Extrait choisi >>
Combien sont-ils, dans l’histoire de la littérature, ceux qui créèrent un genre, exploitèrent un filon qu’ils avaient découvert, et que nul n’avait exploité, dont nul, même, n’avait soupçonné l’existence avant eux ?… Combien sont-ils ? Comptez-les.
Jules Verne, dont on va célébrer le centenaire, est incontestablement un des plus originaux parmi ces créateurs. Nos abstracteurs de quintessence, nos coupeurs de cheveux en quatre, nos précieux faiseurs de phrases peuvent lui reprocher son dédain du style et son mépris de la psychologie, peu importe ! Il vivra plus longtemps qu’eux. Il vivra parce qu’il a ouvert des voix nouvelles à l’imagination humaine.
On a voulu lui trouver des précurseurs : Cyrano, par exemple, ou Swift… Quelle erreur ! Cyrano est un pur fantaisiste ; Swift, un pamphlétaire. Ni l’un ni l’autre ne se souvient de donner à ses récits la moindre apparence de vérité. Jules Verne, lui, est un romancier qui s’appuie sur l’état de la science à son époque pour composer des histoires qui sont, suivant l’expression aujourd’hui consacrée des « anticipations » mais des « anticipations » de la plus parfaite vraisemblance — si vraisemblables, d’ailleurs, que leur auteur, avant de mourir, les a vues presque toutes, non point seulement réalisées, mais dépassées par les progrès de la science.
Jules Verne est né à Nantes le 8 février 1828. Son père exerçait, dans cette ville, la profession d’avoué. Sans doute souhaitait-il voir son fils lui succéder dans son étude, car il l’envoya faire son droit à Paris. Mais le jeune homme montra tout de suite beaucoup plus de goût pour les lettres et pour le théâtre que pour le Code.
Il s’était lié avec Alexandre Dumas fils. Celui-ci lui fit recevoir au Théâtre Historique, qu’avait fondé Dumas père, un acte en vers, les Pailles rompues, qui eut quelque succès.
En collaboration avec Michel Carré, Jules Verne écrivit ensuite quelques livres d’opéra-comique, puis il fit jouer au Vaudeville une pièce en trois actes : Onze jours de siège, qu’il avait faire avec Charles Wallut.
Il fut également secrétaire d’Émile Perrin, qui dirigeait alors l’Opéra-Comique et le Théâtre Lyrique. Mais tout cela n’apportait pas la fortune au jeune acteur dramatique : et son père, l’avoué nantais, mécontent de lui voir négliger la carrière du droit, lui avait coupé les vivres.
C’est alors que Jules Verne, pour gagner sa vie, entra chez un agent de change. Mais sa vraie vocation était encore moins à la Bourse qu’au théâtre. La réussite d’un roman qu’il avait écrit pour le Magasin d’Éducation de la librairie Hetzel la lui indiqua enfin. Notre auteur avait alors bien près de trente-cinq ans.

Entrées de pointage sur documents et captures d'écran:
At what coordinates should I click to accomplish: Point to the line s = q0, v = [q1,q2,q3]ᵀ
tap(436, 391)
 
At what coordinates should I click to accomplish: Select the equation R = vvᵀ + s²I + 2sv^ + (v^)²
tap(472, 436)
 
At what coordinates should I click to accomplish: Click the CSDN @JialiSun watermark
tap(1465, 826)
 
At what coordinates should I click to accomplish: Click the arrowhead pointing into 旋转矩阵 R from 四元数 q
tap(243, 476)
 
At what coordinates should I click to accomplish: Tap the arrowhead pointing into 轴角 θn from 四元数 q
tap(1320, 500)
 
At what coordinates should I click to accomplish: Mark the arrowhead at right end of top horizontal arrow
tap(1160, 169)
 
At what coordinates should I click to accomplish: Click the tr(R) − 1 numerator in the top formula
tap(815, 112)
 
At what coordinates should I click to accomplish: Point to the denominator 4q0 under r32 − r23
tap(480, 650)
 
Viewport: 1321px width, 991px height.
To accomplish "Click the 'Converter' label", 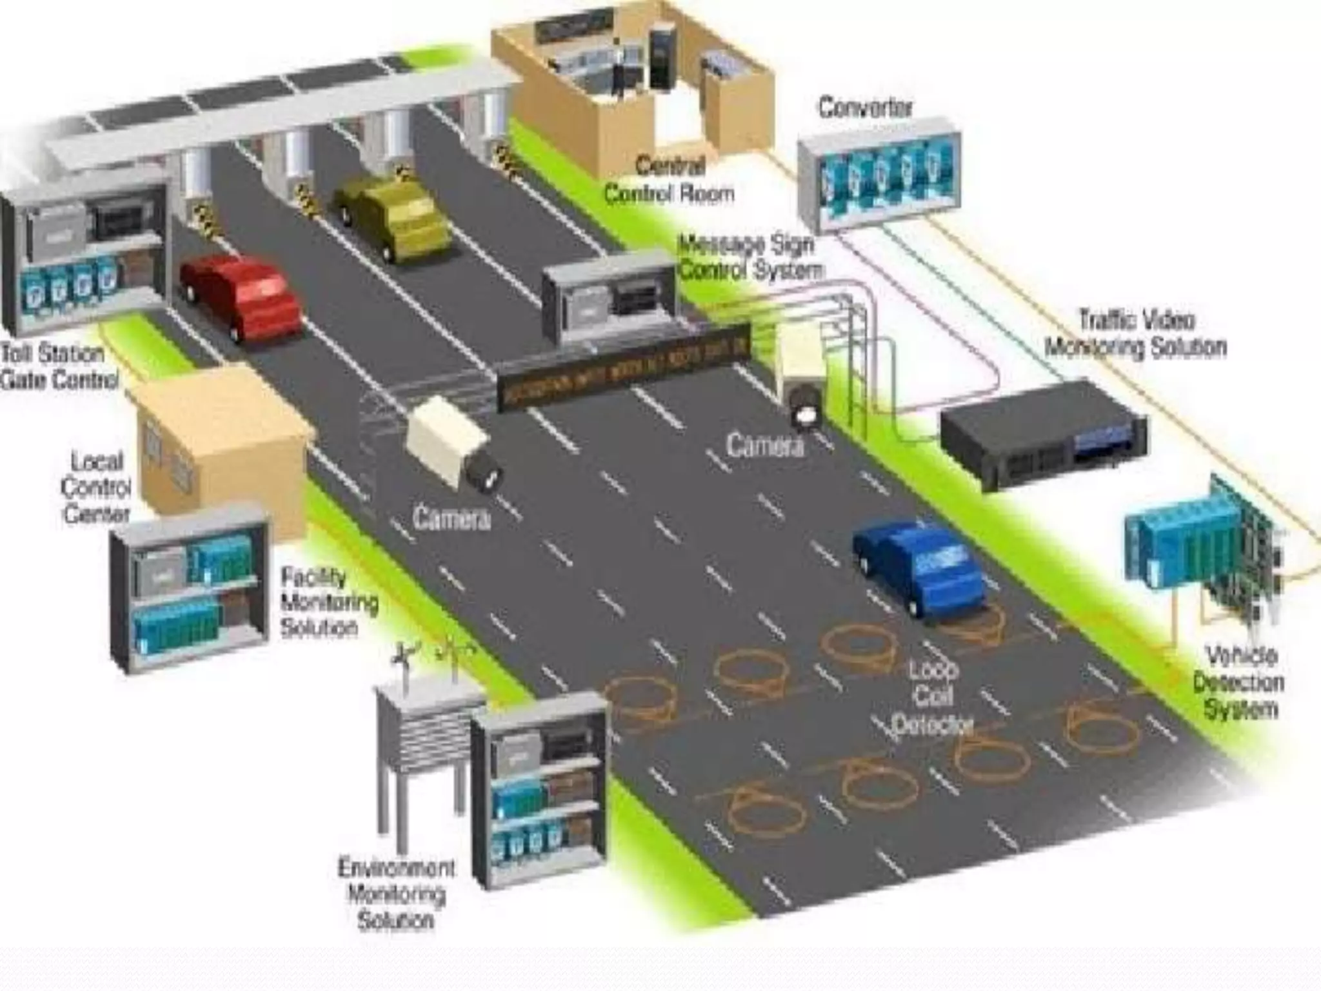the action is [866, 108].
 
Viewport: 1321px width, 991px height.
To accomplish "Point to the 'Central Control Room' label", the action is [670, 180].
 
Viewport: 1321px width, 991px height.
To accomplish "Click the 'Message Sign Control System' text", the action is [750, 257].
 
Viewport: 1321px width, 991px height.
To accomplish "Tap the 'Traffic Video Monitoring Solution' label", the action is [1135, 334].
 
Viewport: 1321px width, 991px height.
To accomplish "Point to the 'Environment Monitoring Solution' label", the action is [396, 893].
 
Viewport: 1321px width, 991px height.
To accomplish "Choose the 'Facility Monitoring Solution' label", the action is [328, 602].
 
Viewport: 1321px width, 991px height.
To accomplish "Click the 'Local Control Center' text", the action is [97, 488].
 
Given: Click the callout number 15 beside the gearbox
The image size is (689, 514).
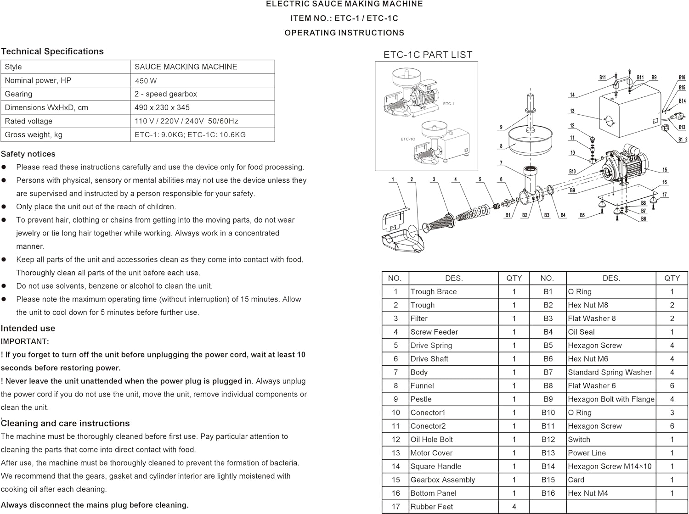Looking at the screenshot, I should (665, 170).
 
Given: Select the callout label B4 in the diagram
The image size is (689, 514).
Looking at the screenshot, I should (563, 215).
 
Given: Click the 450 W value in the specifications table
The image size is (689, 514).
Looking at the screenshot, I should (146, 81).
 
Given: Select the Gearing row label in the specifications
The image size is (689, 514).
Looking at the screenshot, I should (18, 94).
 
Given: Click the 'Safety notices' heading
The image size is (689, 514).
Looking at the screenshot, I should (28, 154).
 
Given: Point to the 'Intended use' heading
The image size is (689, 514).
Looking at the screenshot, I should (28, 329).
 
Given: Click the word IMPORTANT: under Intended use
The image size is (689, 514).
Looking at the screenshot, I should (25, 341).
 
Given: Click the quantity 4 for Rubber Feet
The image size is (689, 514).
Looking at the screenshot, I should (514, 507).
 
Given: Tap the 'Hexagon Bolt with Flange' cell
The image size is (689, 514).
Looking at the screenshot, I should (611, 399).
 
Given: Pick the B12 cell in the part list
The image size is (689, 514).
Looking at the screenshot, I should (548, 440).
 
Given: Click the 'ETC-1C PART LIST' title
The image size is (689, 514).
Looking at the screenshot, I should (428, 55).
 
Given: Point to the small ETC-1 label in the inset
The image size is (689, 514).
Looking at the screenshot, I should (449, 104).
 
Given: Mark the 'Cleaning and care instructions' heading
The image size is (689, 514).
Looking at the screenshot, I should (65, 424).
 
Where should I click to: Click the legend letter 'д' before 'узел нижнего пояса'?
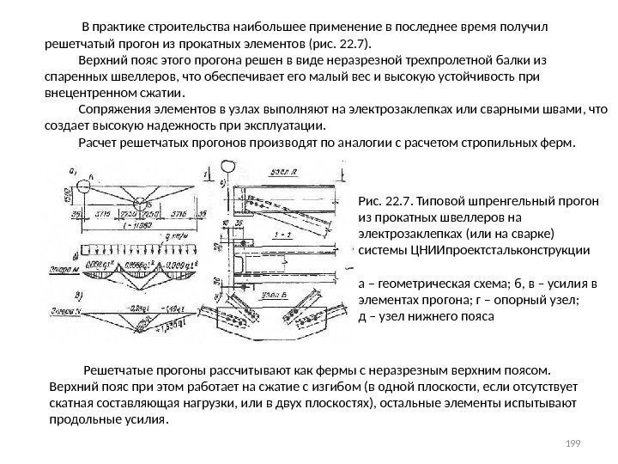point(360,315)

Consigne donnée >> Pourriez-vous poursuivre l'extrait consacré à Jules Verne après sa dernière phrase ? Les entrées n'interviennent en rien ici.

Réponse >>
Ce roman s’appelait Cinq semaines en ballon. C’est le premier de la série des Voyages Extraordinaires. Jules Verne, en l’écrivant, avait eu l’intuition que cette œuvre allait le classer comme un novateur et lui ouvrir, très large, la route du succès.
— Mes amis, avait-il dit un jour à ses camarades de la Bourse, je crois que je vais vous quitter. J’ai eu l’idée que, selon Girardin, doit avoir tout homme pour faire fortune. Je viens de terminer un roman d’une forme nouvelle, une idée à moi. S’il réussit, ce sera, j’en suis certain, un filon ouvert. Alors, je continuerai, et je ferai des romans tandis que vous achèterez des primes. J’ai quelque idée que c’est moi qui gagnerai le plus d’argent…
Les camarades, à ce discours, se mirent à rire.
— Riez, riez ! leur dit Jules Verne, nous verrons qui rira le plus longtemps.
Quelques semaines plus tard, le volume paraissait. On se l’arrachait. C’était enfin un livre pour la jeunesse, un livre qui l’instruisait en flattant ses goûts d’aventures.
— Continuez, dit l’éditeur à Jules Verne.
Et celui-ci continua. Comme il l’avait prévu, c’était un filon ouvert, et qui n’était pas près d’être épuisé. L’auteur, passionné déjà pour tous les problèmes des sciences physiques et naturelles, se mit à suivre les progrès avec le plus vif intérêt. Doué d’un esprit clair, merveilleusement apte à la vulgarisation, il tira de ses progrès les déductions logiques et pratiques qui l’amenèrent à écrire des livres qui, pendant trente ans, entraînèrent, subjuguèrent la jeunesse par ce sens prodigieux des réalisations que l’auteur y manifestait.
Chaque année, Jules Verne produisait deux, quelquefois trois romans. Ses jeunes lecteurs les attendaient avec une impatience fébrile. Des générations entières ont vécu la vie de Philéas Fogg. Les progrès scientifiques, si nombreux pendant le dernier quart du XIXe siècle, les explorations apportaient sans cesse à Jules Verne des inspirations nouvelles. Et les romans succédaient aux romans, et les succès aux succès.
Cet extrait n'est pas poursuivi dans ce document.